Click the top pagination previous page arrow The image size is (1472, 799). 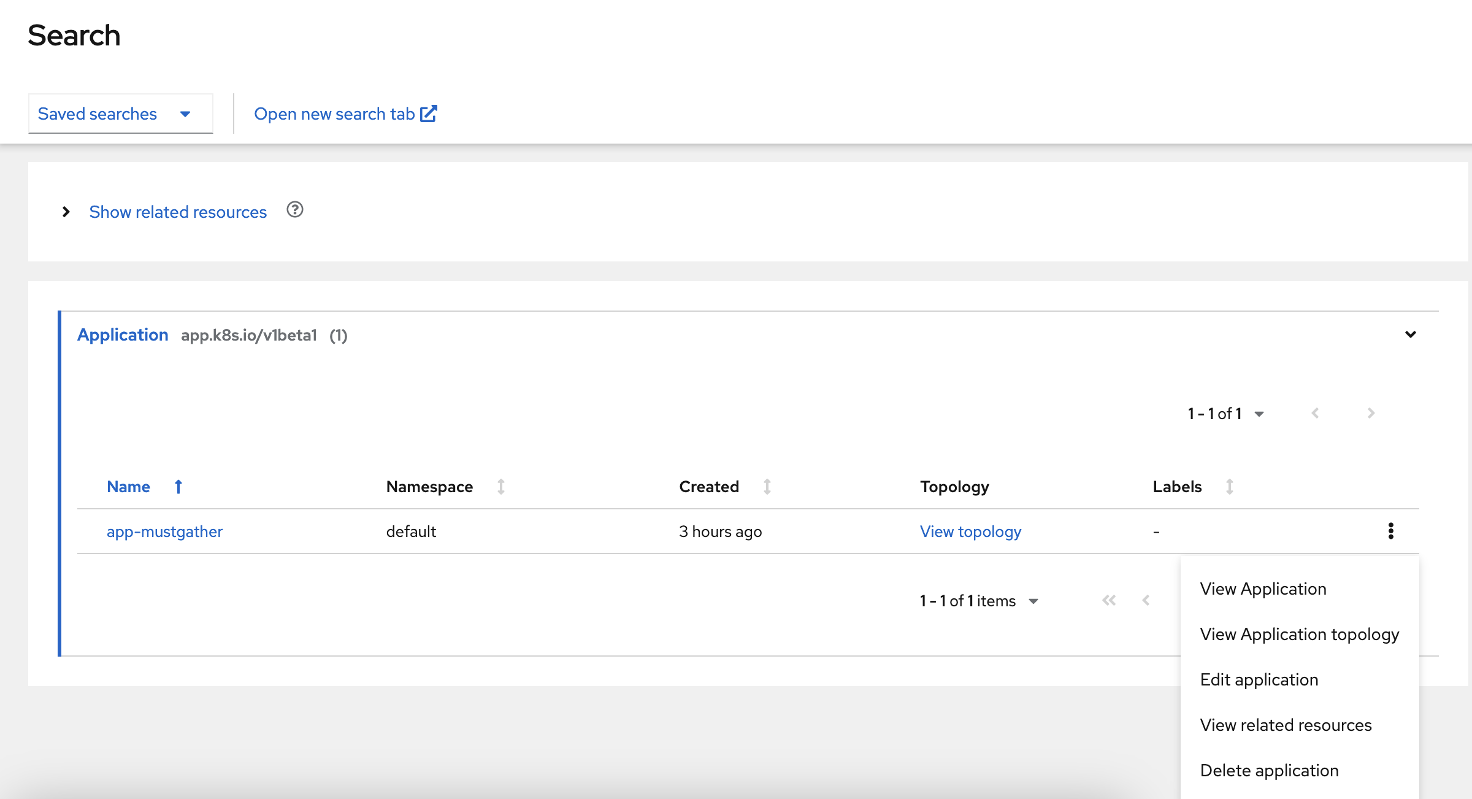(x=1315, y=413)
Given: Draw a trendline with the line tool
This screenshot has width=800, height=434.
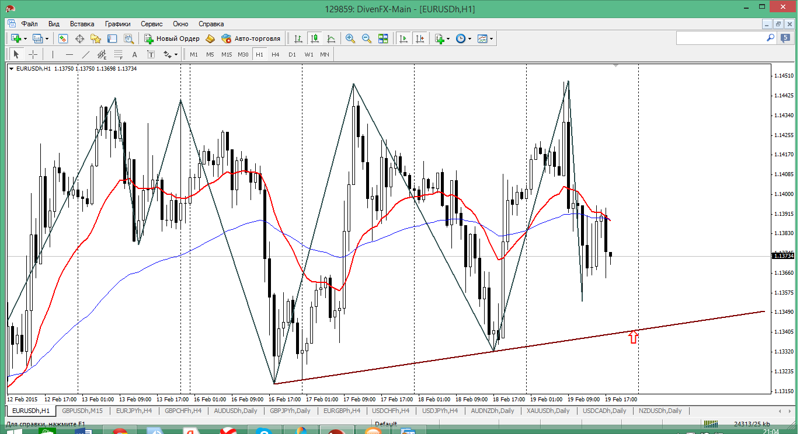Looking at the screenshot, I should 86,54.
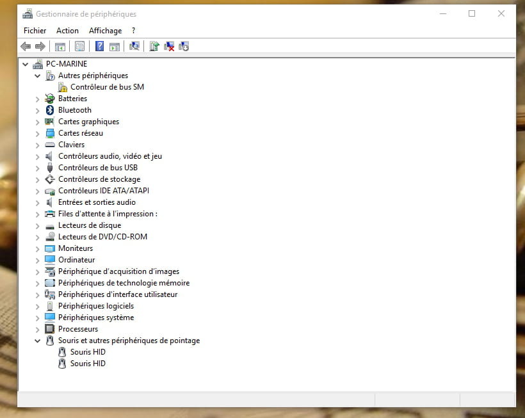Click the Properties toolbar icon
Viewport: 525px width, 418px height.
click(79, 46)
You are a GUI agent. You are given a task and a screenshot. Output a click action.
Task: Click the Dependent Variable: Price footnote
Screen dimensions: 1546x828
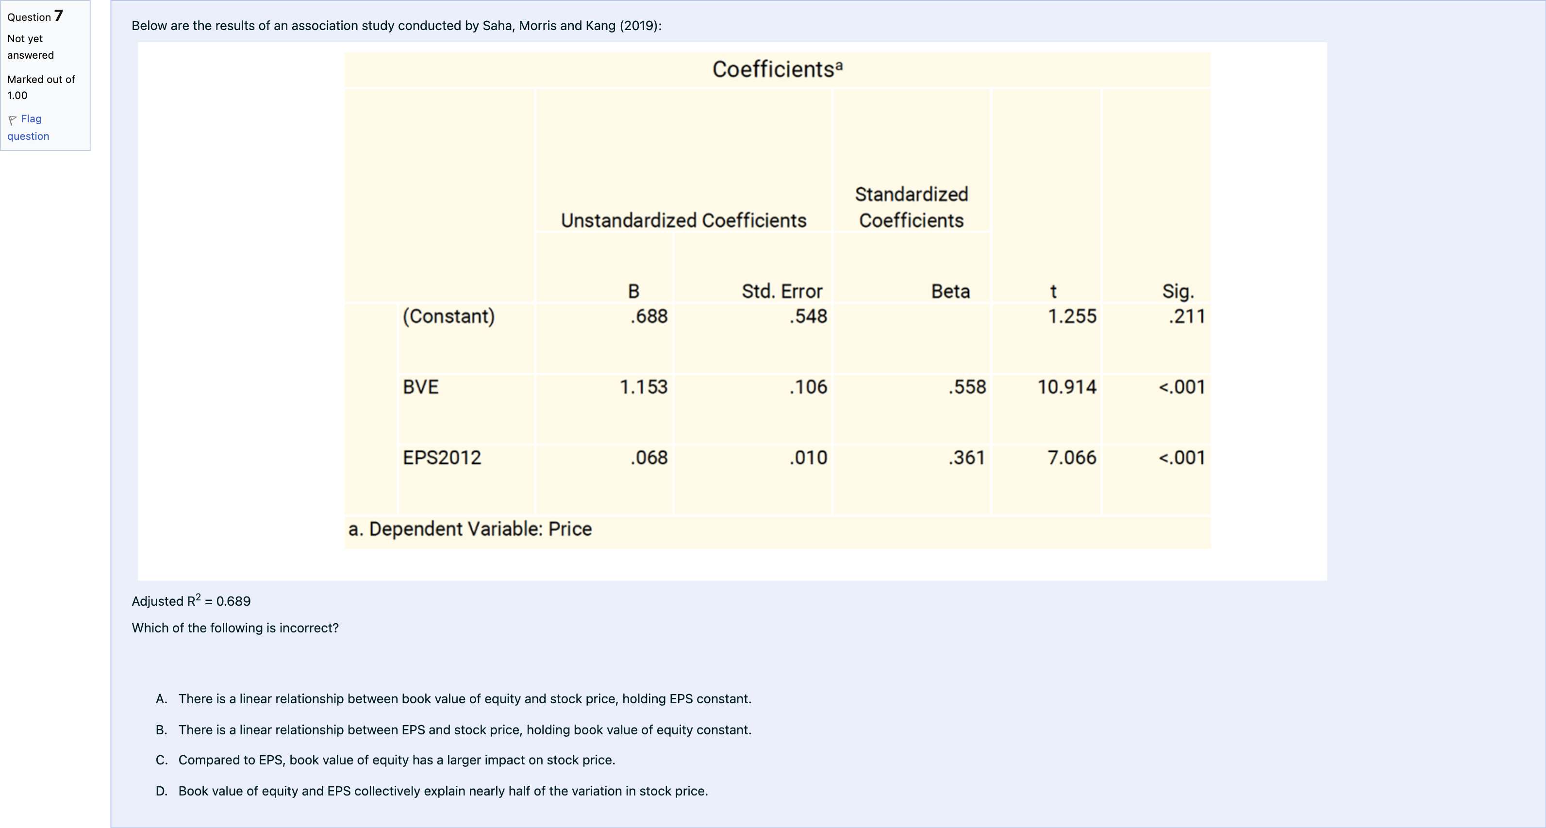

++++++++++

» EXERCISE AIM: Copy out verbatim the lines of the items starting at the line that contains "Given: Draw a trendline with the line tool" and ending at the line that contains "click(79, 46)", both included, and leave out the pictures.

» RESPONSE FOR THIS EXERCISE:
Given: Draw a trendline with the line tool
This screenshot has width=800, height=434.
Looking at the screenshot, I should 86,54.
Click the Properties toolbar icon
Viewport: 525px width, 418px height.
click(79, 46)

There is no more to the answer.